The Get Money Boys’ Viral Air Jordan Moment Still Hits a Decade Later

Joe Freshgoods references the 2011 sneaker meme in his latest New Balance campaign.

View this video on YouTube

There’s a line outside the mall that never ends. It has a terminus in the form of a Foot Locker sign, a beacon of hope in the dim hours of the Texas morning, but the teeming mass of people trying to get there never seems to thin. The crowd at Greenspoint Mall in Houston swells by the minute, going wide with eager shoppers who are just barely contained by security barricades.

The year is 2011 and the congregation is here for the December re-release of the Air Jordan 11 in the “Concord” colorway, a sacred shoe coming back out for the first time in over a decade.

By the time the local Fox News affiliate shows up to cover the scene, many people have already quit the line. The sun still isn’t up. But the Get Money Boys already have the sneakers.

In a live segment, two men jog over to Fox’s reporter on the ground, giddy to show off their spoils. They refer to themselves as the Get Money Boys.

“We get a lot of money,” says one, “so it’s nothing for us to get shoes.”

Concord Air Jordan 11 2011 retro

They bring the middle-aged white guy reporter up to speed on sneaker culture in about 90 seconds, sharing frustrations about the low allocation of retros and suggesting future releases be held at Michael Jordan’s house. They even use the opportunity to offer some help to anyone who missed on the Jordans—a timely pitch as Christmas is two days away.

“The Get Money Boys, we do have some shoes we are selling,” one of them says directly into the camera. “So parents, look us up.”

The interaction sparked a classic viral clip, the kind that sneaker hobbyists could look forward to whenever there was a big Air Jordan 11 launch coming around Christmas in the 2010s. Now, it serves as a marker of contrast showing how the scene has changed in the last decade. It also serves as the inspiration for the latest campaign from Chicago designer Joe Freshgoods, whose ability to enrich footwear with compelling narratives has made him one of the best storytellers in sneakers.

breaking news pic.twitter.com/qd9KoBNoqS

— JFG (@JoeFreshgoods) April 5, 2024

In the Joe Freshgoods version, a fictional anchor covering a lineup for a pair of New Balances in Chicago consults with a local “shoe connoisseur” and Get Money Boy named D’Eonte Jackson. The pastiche borrows bars from the famous “Concord” Air Jordan 11 clip and uses the reference to promote Joe Freshgoods’ collaboration on the New Balance 1000, which releases on April 8.

As a Chicago native, Joe Freshgoods understands the cultural weight of the Air Jordan line. He made his name in sneakers through his work with New Balance, but he’s found clever ways to tie non-Jordan projects back to the city’s most indelible sneaker icon. Before he interpolated the Get Money Boys, he last year released a limited edition New Balance 650 that implicitly referenced Michael Jordan’s brief, forgotten history in New Balance.

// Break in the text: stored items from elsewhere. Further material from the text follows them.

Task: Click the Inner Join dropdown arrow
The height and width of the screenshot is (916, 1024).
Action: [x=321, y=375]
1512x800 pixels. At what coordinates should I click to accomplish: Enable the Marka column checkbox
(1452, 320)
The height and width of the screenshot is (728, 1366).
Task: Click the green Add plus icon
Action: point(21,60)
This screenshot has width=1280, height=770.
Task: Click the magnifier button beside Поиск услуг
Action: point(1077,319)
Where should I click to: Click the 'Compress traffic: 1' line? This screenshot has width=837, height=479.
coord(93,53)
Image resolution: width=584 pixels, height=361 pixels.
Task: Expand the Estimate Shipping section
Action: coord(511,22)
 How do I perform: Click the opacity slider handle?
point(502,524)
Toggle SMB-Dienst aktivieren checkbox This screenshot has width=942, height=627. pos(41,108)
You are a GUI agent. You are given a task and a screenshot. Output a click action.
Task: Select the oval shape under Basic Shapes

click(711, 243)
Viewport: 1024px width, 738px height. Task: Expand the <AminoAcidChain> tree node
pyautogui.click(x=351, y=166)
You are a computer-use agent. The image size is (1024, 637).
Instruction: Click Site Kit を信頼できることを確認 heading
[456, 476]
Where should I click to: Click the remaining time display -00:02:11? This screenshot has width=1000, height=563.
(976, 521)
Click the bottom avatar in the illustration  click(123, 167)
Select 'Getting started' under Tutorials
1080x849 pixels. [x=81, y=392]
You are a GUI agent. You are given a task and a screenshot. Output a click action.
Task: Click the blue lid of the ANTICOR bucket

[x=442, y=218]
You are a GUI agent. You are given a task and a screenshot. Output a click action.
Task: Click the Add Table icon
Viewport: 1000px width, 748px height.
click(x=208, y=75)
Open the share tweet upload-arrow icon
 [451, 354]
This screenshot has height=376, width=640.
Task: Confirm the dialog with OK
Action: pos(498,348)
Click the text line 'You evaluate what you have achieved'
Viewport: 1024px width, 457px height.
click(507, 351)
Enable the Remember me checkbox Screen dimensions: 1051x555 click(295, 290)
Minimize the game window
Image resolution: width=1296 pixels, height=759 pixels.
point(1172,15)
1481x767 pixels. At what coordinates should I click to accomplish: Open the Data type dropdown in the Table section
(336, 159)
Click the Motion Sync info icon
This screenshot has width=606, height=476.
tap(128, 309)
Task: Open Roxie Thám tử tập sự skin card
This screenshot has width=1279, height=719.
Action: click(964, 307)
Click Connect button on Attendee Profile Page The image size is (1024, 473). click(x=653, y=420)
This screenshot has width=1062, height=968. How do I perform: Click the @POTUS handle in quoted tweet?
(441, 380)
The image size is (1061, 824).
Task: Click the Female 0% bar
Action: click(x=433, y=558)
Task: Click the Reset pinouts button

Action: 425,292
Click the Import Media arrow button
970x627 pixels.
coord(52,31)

Work like this shows a deep understanding of the history of sneakers; it suggests that in order to truly appreciate and understand them, one might pay attention to the footwear moments and memes of the generations before them. 

That’s not to say that the Joe Freshgoods x New Balance 1000 is overly nostalgic. The spot is in some ways a tribute to a bygone era—Air Jordan 11 lineups don’t really happen like that anymore; instead, you smash a button on the SNKRS app and then go bemoan or celebrate the results on the social media app of your choice—but it’s not preachy. Joe Freshgoods knows we’re not going back to that.

Still, it does feel like a glimpse back into a time when things felt slightly purer. Make no mistake: the selling of sneakers, and the way brands capitalize on those willing to dedicate their lives to pursuing those shoes, has always been a for-profit enterprise. And the current state of sneaker collecting is more democratic, with the internet allowing more people than ever to participate.

But if you were into shoes back when the “Concord” Air Jordan 11 retro came out in 2011, it’s hard to watch the video and not feel like things were a little more exciting back then.

There was more in-person interaction and slightly less bickering on the internet. There were rituals that could be forgotten if the current trajectory continues: rising before the sun and shuffling to mall, making alliances in line, forming quick friendships with the people huddled around you in order to push back against anyone trying to cut in who didn’t already have their spot staked out.

And there was, between the trials and the long quests, legitimate enjoyment in the hunt for sneakers. The Get Money Boys, there at the mall in Houston in the December morning, saw it that way.

“It’s nothing to us to buy shoes,” says one of them in the video. “Man, we just came up here to have fun.”